Based upon their experience tutoring the child in his home, the child's tutors testified that the child had great difficulty with written expression. Some of the tutors testified that they took notes for the child and used oral examinations because of his writing difficulties. Two of the tutors testified that the child used stencils to write. Two of the tutors testified that the child has difficulty reading for appreciable periods of time because of visual difficulties. All of the tutors expressed doubt about the child's ability to successfully function in a regular education setting, without specialized assistance.

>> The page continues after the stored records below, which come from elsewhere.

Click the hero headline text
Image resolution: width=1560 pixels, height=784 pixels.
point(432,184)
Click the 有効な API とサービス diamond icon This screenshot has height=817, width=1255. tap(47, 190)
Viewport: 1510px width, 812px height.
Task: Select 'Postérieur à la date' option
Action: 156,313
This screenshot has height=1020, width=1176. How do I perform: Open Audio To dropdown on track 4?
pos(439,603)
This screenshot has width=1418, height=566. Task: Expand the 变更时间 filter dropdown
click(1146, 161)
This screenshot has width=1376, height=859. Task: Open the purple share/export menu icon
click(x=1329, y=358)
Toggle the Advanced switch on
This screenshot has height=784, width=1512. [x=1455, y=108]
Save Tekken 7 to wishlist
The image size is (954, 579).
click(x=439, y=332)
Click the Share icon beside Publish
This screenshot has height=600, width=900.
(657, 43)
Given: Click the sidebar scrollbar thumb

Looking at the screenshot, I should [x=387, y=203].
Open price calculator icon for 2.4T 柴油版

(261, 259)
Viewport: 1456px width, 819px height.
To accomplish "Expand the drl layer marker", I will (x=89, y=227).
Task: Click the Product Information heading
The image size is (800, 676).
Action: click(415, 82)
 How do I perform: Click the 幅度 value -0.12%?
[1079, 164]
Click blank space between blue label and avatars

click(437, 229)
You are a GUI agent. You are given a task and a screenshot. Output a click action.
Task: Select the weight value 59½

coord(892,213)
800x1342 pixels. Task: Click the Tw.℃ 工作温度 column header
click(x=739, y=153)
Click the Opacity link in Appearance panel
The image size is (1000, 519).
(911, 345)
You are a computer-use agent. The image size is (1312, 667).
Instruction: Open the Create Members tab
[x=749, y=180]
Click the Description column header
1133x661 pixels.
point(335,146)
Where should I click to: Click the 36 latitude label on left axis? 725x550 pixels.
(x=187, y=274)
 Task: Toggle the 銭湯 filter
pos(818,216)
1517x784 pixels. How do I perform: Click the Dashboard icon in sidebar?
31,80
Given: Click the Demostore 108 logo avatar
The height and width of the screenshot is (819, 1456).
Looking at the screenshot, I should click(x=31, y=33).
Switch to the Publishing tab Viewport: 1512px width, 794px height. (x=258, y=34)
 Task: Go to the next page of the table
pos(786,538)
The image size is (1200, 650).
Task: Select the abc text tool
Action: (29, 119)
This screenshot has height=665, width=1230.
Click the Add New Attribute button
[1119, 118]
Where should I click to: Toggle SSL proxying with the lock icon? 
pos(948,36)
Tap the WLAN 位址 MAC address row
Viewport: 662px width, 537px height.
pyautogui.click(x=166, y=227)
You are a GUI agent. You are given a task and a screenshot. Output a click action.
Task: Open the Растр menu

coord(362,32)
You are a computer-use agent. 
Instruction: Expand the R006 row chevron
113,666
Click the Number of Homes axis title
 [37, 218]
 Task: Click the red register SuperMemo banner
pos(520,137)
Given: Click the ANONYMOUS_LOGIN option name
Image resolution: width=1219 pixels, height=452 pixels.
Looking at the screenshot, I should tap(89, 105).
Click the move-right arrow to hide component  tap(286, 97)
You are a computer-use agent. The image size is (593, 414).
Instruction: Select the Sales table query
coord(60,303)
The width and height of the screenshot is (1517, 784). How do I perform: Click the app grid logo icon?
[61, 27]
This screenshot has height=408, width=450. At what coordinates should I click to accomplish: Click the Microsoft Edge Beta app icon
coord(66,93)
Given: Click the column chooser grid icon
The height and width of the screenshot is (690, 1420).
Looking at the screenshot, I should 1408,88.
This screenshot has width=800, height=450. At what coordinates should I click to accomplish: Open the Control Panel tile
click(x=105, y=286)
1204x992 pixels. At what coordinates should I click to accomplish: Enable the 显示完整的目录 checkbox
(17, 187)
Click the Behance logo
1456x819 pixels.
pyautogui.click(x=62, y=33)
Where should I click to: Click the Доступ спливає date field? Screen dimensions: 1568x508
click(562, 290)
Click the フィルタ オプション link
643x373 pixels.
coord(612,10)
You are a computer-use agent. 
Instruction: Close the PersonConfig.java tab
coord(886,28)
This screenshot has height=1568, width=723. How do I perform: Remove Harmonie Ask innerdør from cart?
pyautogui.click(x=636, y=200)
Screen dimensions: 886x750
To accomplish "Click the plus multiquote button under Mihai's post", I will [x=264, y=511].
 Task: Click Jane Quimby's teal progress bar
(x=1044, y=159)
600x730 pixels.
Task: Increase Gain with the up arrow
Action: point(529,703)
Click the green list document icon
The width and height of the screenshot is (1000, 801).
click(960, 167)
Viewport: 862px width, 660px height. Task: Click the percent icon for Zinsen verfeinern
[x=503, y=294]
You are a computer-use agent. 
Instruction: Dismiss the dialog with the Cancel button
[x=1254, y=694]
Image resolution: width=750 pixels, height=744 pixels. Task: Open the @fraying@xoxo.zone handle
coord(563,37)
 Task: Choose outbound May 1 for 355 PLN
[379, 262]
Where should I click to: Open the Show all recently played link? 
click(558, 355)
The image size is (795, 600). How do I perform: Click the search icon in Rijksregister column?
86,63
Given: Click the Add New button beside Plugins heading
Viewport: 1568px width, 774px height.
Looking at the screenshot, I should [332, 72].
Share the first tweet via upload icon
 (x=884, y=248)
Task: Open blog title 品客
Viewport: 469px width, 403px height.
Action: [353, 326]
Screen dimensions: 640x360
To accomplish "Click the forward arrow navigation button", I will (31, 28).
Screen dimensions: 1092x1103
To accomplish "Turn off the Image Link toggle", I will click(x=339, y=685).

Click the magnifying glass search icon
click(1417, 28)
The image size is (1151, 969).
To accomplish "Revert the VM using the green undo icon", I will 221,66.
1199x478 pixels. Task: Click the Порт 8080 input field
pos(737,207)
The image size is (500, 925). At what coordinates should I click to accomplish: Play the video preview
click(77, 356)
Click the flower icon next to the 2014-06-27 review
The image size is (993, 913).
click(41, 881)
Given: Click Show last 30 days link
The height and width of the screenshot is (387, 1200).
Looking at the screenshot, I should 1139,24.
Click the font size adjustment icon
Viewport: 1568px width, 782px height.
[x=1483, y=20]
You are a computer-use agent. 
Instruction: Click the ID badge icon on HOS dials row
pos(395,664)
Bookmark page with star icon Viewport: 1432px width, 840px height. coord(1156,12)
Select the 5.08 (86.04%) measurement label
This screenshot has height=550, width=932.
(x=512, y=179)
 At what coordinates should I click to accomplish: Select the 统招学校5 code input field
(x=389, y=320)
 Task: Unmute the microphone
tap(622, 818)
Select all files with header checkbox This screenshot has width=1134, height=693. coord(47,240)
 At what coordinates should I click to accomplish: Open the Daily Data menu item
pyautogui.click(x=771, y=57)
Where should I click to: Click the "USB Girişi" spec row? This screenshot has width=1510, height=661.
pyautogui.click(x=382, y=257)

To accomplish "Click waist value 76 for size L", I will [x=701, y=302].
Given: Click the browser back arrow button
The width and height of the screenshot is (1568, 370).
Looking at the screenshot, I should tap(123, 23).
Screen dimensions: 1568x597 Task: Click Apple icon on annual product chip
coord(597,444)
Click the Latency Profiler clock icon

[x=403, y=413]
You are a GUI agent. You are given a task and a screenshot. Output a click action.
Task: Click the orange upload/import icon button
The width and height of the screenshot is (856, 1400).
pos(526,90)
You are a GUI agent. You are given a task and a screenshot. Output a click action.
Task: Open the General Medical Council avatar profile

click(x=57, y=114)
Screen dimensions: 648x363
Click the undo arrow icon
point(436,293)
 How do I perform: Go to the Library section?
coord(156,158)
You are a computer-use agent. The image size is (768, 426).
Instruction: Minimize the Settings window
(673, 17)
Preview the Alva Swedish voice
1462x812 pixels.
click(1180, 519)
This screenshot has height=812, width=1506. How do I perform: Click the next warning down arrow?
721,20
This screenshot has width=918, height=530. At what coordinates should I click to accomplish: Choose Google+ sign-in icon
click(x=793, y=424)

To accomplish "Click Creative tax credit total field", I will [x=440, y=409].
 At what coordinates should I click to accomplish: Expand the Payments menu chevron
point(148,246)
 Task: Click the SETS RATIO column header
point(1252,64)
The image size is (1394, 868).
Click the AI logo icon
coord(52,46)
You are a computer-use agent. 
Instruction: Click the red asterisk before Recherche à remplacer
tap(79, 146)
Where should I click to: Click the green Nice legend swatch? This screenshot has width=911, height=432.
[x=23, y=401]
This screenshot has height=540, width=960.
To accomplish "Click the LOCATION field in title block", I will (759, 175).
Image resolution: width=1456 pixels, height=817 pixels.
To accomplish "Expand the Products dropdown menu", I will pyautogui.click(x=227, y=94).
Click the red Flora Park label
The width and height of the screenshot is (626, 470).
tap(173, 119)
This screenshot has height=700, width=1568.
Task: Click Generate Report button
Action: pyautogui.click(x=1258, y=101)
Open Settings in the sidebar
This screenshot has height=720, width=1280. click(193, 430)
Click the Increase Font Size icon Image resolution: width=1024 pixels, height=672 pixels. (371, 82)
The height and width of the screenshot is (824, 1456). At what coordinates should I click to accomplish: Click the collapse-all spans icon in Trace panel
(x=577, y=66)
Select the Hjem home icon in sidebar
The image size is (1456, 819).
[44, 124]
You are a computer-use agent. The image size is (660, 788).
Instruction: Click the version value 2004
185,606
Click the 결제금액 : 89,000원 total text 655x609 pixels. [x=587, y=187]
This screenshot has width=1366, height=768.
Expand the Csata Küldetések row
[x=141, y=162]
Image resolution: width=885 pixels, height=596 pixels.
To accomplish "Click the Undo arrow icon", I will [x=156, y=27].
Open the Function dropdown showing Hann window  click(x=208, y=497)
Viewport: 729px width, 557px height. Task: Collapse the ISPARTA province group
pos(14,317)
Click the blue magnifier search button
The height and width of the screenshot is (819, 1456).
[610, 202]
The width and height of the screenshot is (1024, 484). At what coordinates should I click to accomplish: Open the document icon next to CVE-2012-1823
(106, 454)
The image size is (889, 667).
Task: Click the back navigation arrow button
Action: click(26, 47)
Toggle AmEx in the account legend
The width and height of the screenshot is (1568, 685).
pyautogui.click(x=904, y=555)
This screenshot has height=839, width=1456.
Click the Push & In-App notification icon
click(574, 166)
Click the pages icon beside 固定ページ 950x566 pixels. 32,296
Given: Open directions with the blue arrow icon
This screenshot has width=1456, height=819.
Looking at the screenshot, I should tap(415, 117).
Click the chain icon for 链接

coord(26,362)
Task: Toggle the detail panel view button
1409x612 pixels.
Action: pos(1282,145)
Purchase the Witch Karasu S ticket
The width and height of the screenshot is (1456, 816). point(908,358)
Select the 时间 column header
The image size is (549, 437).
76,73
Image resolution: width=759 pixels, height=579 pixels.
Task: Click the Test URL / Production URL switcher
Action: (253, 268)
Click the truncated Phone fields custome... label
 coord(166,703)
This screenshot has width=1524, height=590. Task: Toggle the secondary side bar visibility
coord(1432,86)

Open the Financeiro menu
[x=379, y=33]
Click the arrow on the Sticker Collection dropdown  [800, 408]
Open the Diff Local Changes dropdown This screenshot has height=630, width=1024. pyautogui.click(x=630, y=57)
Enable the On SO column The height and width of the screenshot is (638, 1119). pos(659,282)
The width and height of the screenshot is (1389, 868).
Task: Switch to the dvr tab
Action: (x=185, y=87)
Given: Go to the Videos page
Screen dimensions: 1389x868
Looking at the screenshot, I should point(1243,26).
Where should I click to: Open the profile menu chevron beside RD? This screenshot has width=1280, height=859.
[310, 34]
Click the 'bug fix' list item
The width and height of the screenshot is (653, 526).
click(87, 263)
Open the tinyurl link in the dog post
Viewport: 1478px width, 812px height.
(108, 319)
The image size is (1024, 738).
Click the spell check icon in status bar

Upon the record before me, I find that respondent has failed to meet its burden of proving the appropriateness of the CSE's recommendation. State regulation requires assessment(s) of the child in any area of suspected educational disability (8 NYCRR 200.4 [b][vi]). There is no evidence that respondent has done any assessment, such as an occupational therapy evaluation and other appropriate assessments of the child's written expression, nor is there evidence that the CSE had prepared a written evaluation of the child, upon which to base its recommendation (cf. section 4402 [b][b] of the Education Law). Indeed, there is substantial disparity between the testimony of the child's tutors and the CSE chairperson about the child's need for special assistance. Accordingly, I will remand the matter to the CSE to adequately evaluate the child, and make an appropriate recommendation for the 1992-93 school year. The evaluation shall include a neurological examination and a neuropsychological examination. If appropriate, respondent may use the independent evaluations which were the subject of a prior proceeding between the parties in Application of a Child with a Handicapping Condition, Appeal No. 92-19.
THE APPEAL IS SUSTAINED.
IT IS ORDERED that the decision of the hearing officer be, and the same hereby is, annulled, and;
IT IS FURTHER ORDERED that within 30 days after the date of this decision respondent's committee on special education shall adequately assess the child in any, and all, areas of suspected disability, and recommend an appropriate handicapping condition, if any, and education program, and;
IT IS FURTHER ORDERED that petitioner shall cooperate with the CSE in having the child promptly evaluated.